Auch ich möchte am Anfang den Mitarbeiterinnen und Mitarbeitern des Auswärtigen Amtes ganz herzlich danken, und zwar auch deswegen, weil wir sie zeitlich ein bisschen überfordert haben. Wir wollten diese Debatte etwas früher durchführen. Botschafter Gottwald ist schon genannt worden, aber auch den ehemaligen Botschafter Gröning sollten wir hier lobend erwähnen; denn meines Erachtens ist hier von den Mitarbeiterinnen und Mitarbeitern eine Menge bewegt worden. Wir sollten uns vonseiten des Deutschen Bundestages überlegen, ob wir diese Debatte nicht immer am Anfang eines Jahres führen wollen; denn damit könnten wir der Abrüstung und der Rüstungskontrolle größere Aufmerksamkeit zuteil werden lassen.
(Beifall bei der SPD sowie des Abg. Winfried Nachtwei [BÜNDNIS 90/DIE GRÜNEN])
An Appellen zu Abrüstung und Rüstungskontrolle herrscht kein Mangel. Das haben wir in den letzten Jahren immer wieder gelesen.
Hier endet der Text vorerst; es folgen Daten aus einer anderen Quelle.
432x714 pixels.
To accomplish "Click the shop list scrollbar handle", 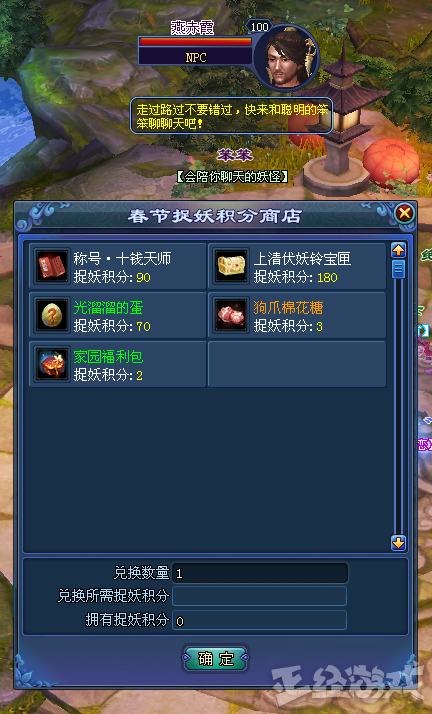I will pos(398,269).
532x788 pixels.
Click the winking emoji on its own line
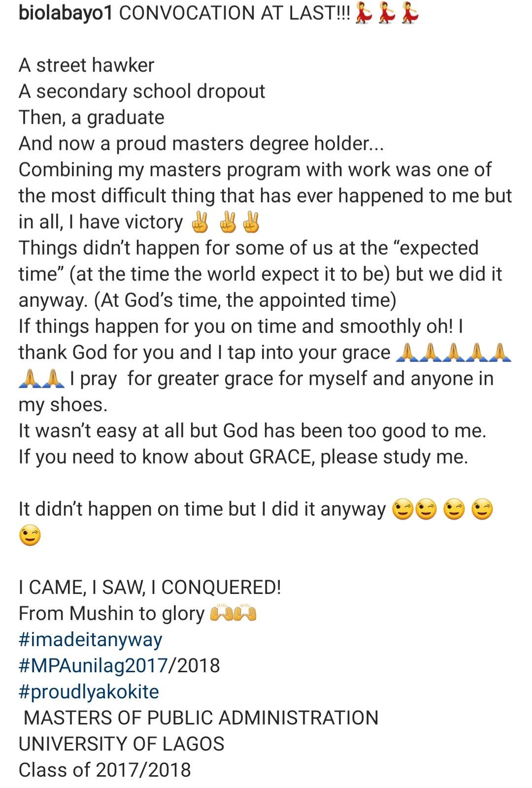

Ich sage es ganz offen: Für mich ist es ein bisschen ein Problem, dass alle diese Politiker und Generäle außer Dienst sind. Sie hätten eine Menge bewegen können, als sie damals im aktiven Dienst waren.
(Beifall bei der SPD und dem BÜNDNIS 90/ DIE GRÜNEN)
Deswegen, Herr Minister, interessieren mich eigentlich mehr diejenigen, die jetzt in Verantwortung sind. Insofern bin ich sehr dankbar, dass Sie von Anfang an, zum Beispiel am 26. Juni 2005, damals gemeinsam mit Kurt Beck, Abrüstung und Rüstungskontrolle bei der SPD wieder zum Thema gemacht haben,
(Beifall bei der SPD)
dass Sie im letzten Jahr auf der Münchner Sicherheitskonferenz als erster Politiker wieder über Abrüstung gesprochen haben und dass Sie versucht haben, den AKSE-Vertrag zu retten. Das sind doch genügend Beispiele für die Leistungen des Auswärtigen Amtes, aber auch des Ministers, diesem Thema wieder genügend Aufmerksamkeit gewidmet zu haben.
(Beifall bei der SPD)
Herr Kollege Steinmeier, ich freue mich darauf, was Sie alles bei diesem Thema bewegen werden, wenn Sie erst mal Kanzler sind.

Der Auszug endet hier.